| Task requirements |
Each record needs to be transcribed word for word, though without its pictures.

| Given data |
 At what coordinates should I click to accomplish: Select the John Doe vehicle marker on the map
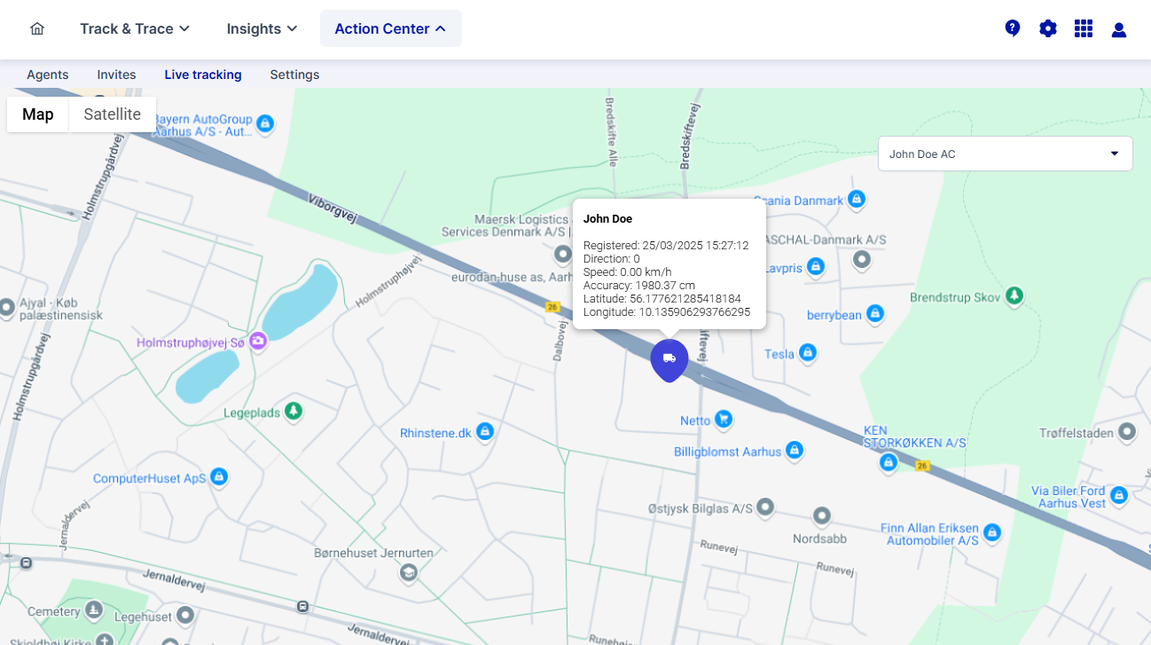coord(669,359)
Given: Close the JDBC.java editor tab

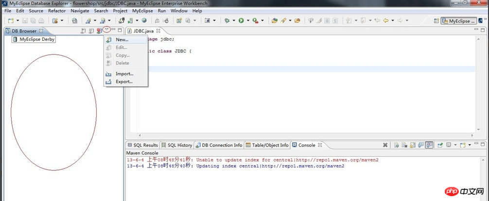Looking at the screenshot, I should pyautogui.click(x=159, y=31).
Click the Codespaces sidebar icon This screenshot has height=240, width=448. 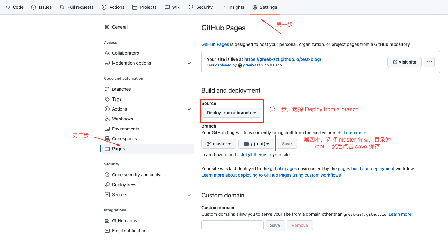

| Task solution |
 At what coordinates should I click to accomplish: Select the John Doe vehicle marker on the map
coord(669,359)
Given: Close the JDBC.java editor tab

Looking at the screenshot, I should pyautogui.click(x=159, y=31).
Click the Codespaces sidebar icon This screenshot has height=240, width=448. 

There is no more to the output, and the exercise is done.